-------- Extracted records --------

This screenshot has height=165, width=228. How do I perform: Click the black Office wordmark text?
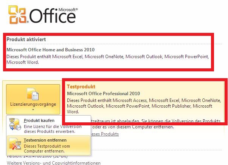pos(53,16)
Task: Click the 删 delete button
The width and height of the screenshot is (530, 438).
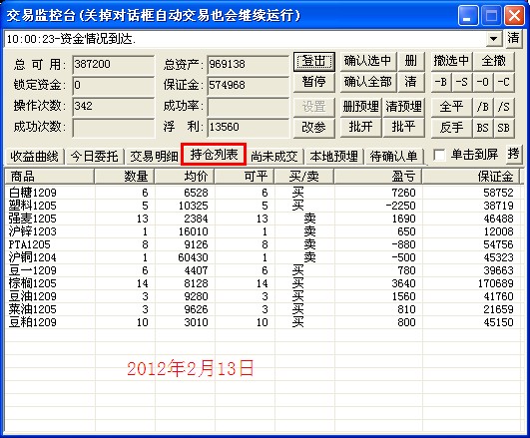Action: (411, 61)
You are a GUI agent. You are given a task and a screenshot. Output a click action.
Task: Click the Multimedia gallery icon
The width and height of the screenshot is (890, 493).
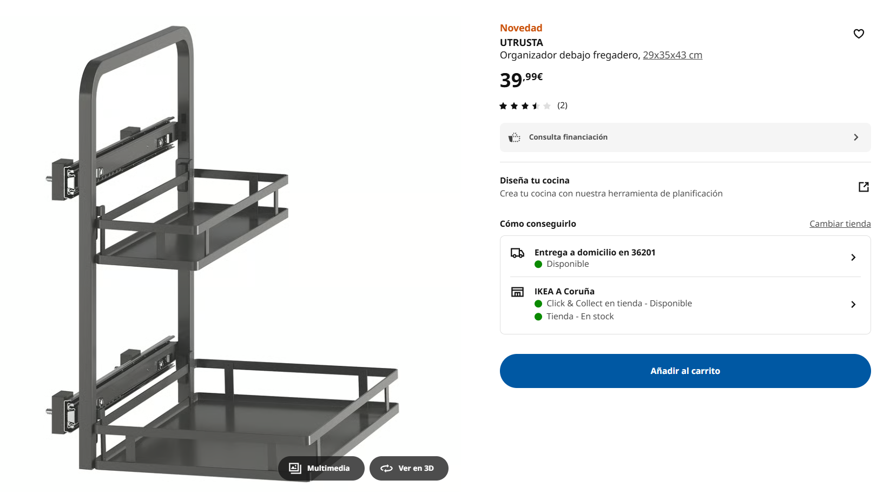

--------

Take the line that contains "The width and height of the screenshot is (530, 438)." as the first and the last line of the records as the end, and please quote those lines exactly, pictures omitted.

The width and height of the screenshot is (530, 438).
Action: (411, 61)
You are a GUI agent. You are given a task and a screenshot. Output a click action.
Task: Click the Multimedia gallery icon
The width and height of the screenshot is (890, 493).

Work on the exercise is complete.